Depois eu consegui sair desse relacionamento abusivo e voltei a morar com meus pais. Recuperei um pouco da força que eu precisava para começar de novo, mas em 2016, tive outra queda. Cheguei a planejar o suicídio.

Só que foi aí que conheci um humorista chamado Fábio Lins. Acompanhava o Instagram dele. Começamos a trocar mensagens e ele me chamou para fazer o curso de stand up. Até então, o humor não fazia parte da minha vida, só do meu sonho. Trabalhava ainda como vendedora, mas tudo em relação à arte começou em 2016. É triste e engraçado ao mesmo tempo. Tinha dois compromissos: um deles era me matar e outro fazer o curso. Escolhi a segunda opção.

Tive medo. O stand up é bem difícil. Não é subir no palco e fazer besteira, não é fazer graça no churrasco de família. É uma arte de fato. Poderia ser um tiro no pé, fiquei insegura. Se eu não conseguisse ser boa naquilo que sonhei, aí mesmo que seria o fim. Alguma coisa que não sei explicar, se era fé ou algo espiritual, me falava que tinha que tentar. Era a primeira vez que realmente estava dando uma chance para mim.

Parece brincadeira, mas eu desisti da ideia de me matar, porque tinha o show agendado. No final do curso, eu faria uma apresentação. Não tinha só que estar viva, mas também parecer bonita e isso foi mexendo com a minha cabeça.

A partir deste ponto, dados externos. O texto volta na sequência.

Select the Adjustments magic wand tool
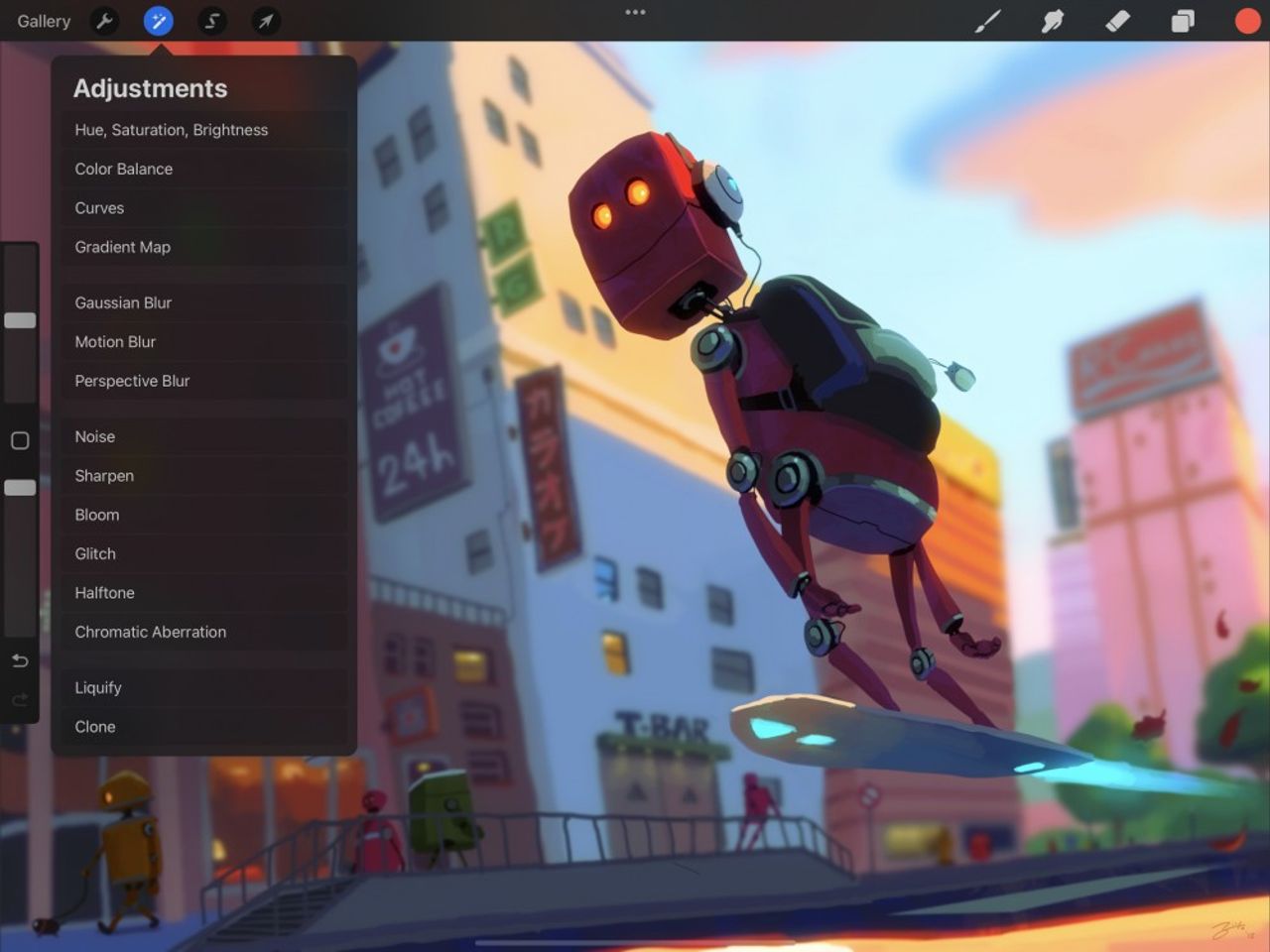1270x952 pixels. (x=158, y=21)
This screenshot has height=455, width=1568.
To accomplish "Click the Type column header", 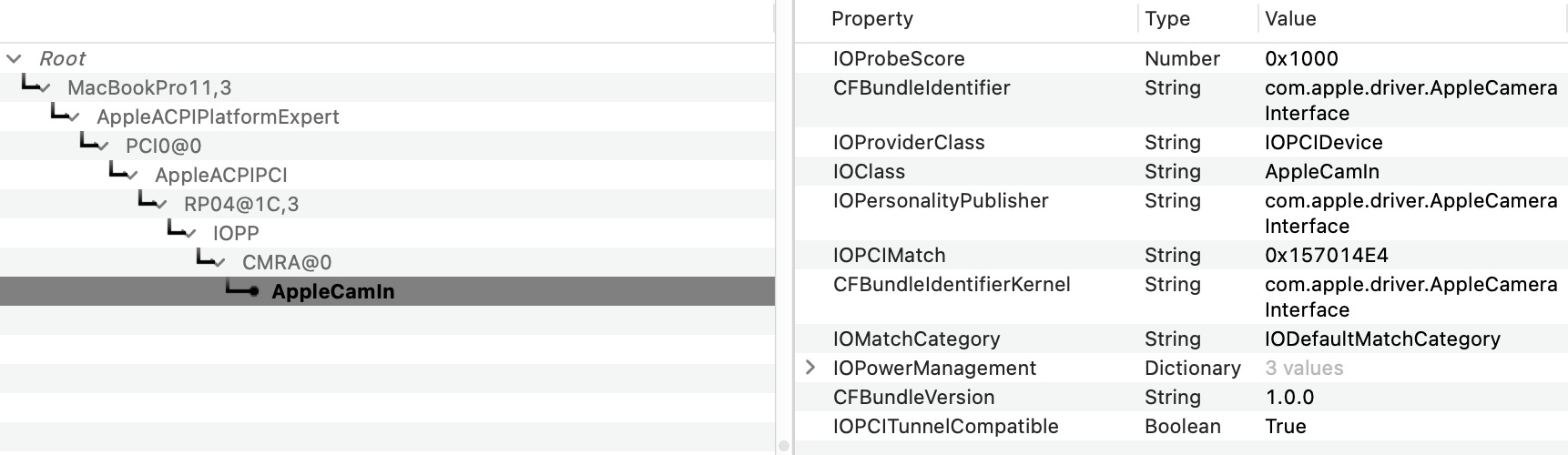I will (x=1167, y=19).
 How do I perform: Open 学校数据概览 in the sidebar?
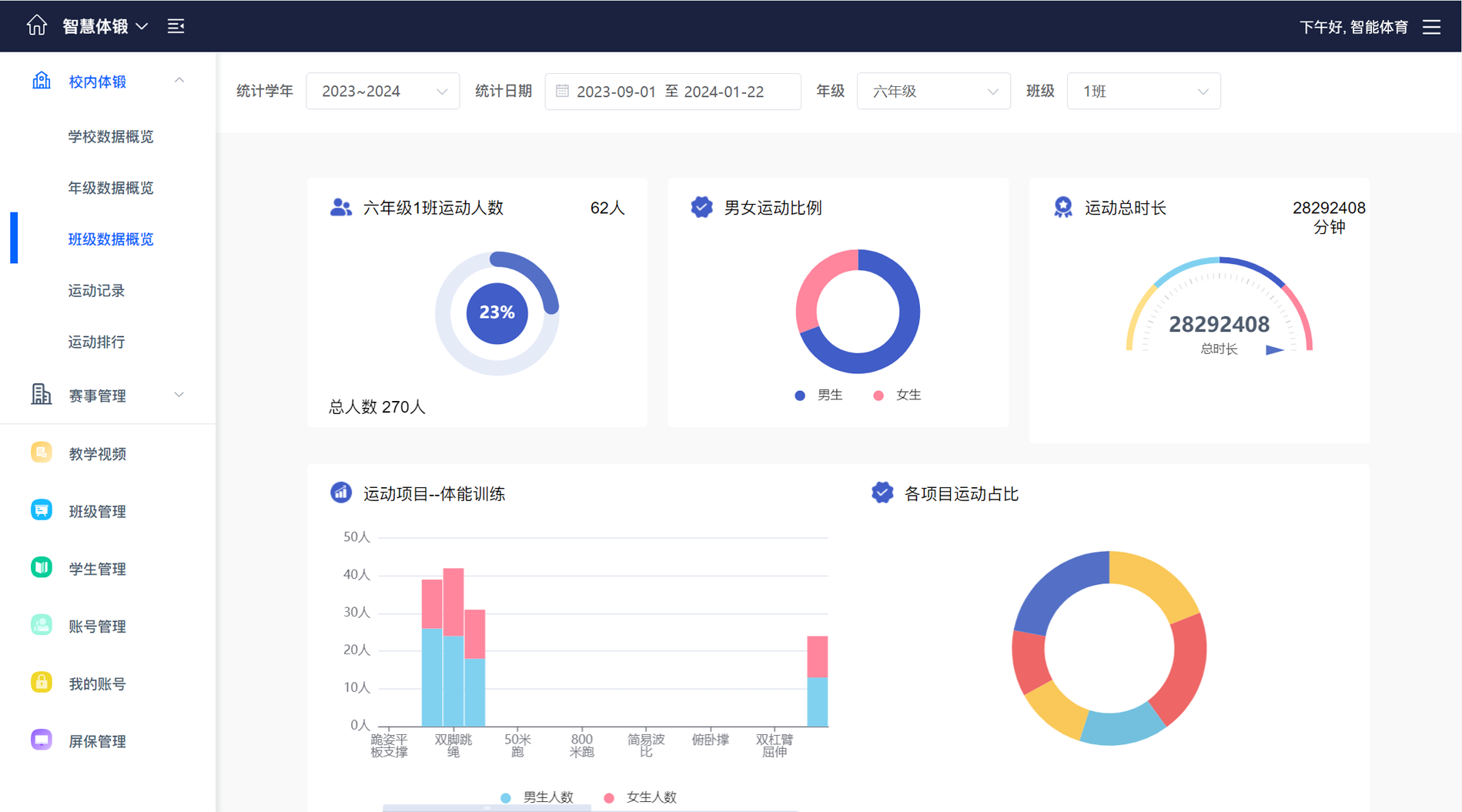111,137
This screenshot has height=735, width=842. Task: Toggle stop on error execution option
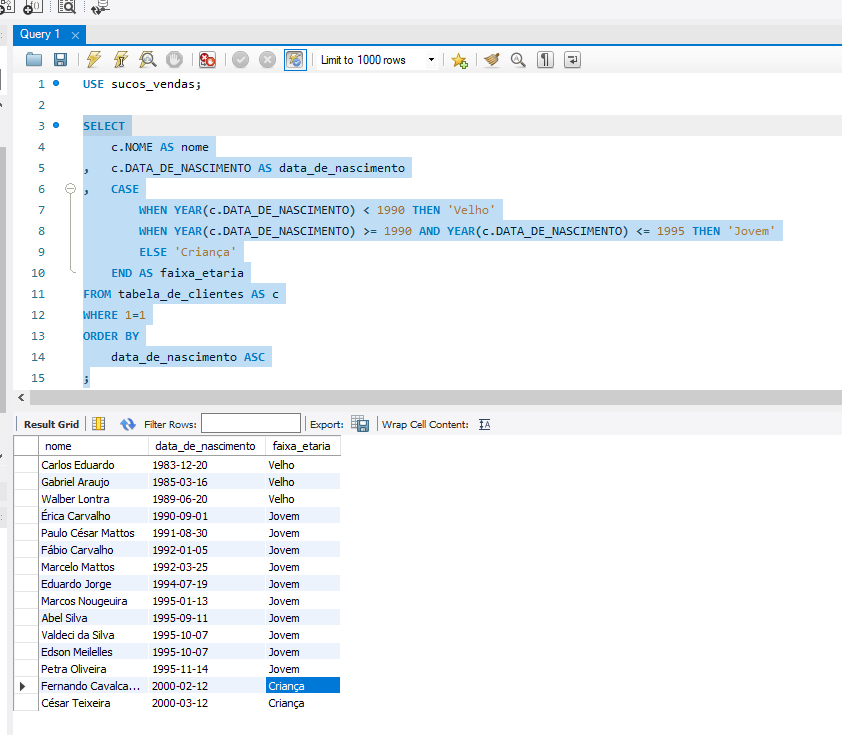pos(207,60)

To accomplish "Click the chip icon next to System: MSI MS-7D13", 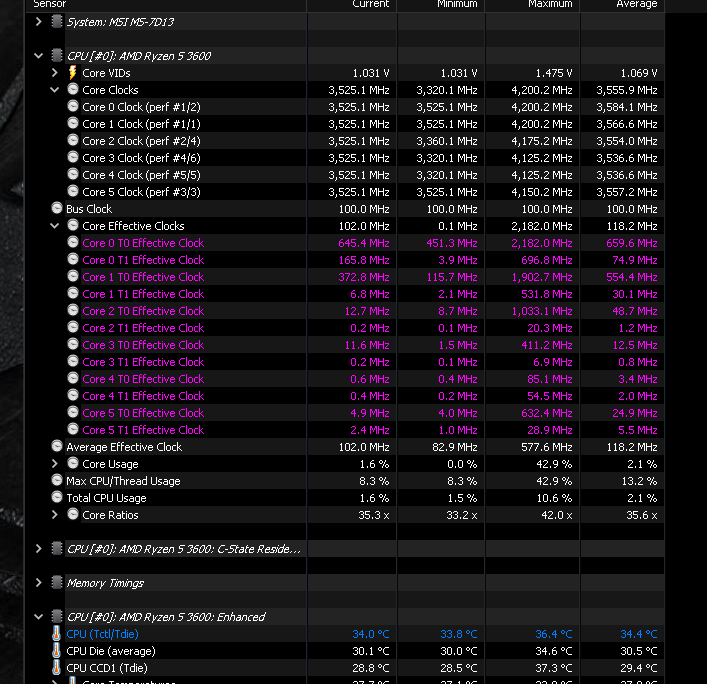I will click(x=56, y=21).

Escutei do meu professor Fábio, que hoje é meu amigo, que quando desisti de me matar, não estava dando um presente só para mim, mas também para as pessoas que precisavam conhecer o meu trabalho, a minha história. Desde então não parei mais. Não vou responsabilizar somente o humor, eu também contei com o apoio da minha família que foi fundamental. Hoje me trato com remédios e faço terapia.

O primeiro preconceito que enfrentei foi dos meus próprios amigos: aceitar que uma menina que veio da favela cheia de problemas de "maluco" poderia ser artista. A arte é democrática. Ela não escolhe beleza, cor e nem classe social."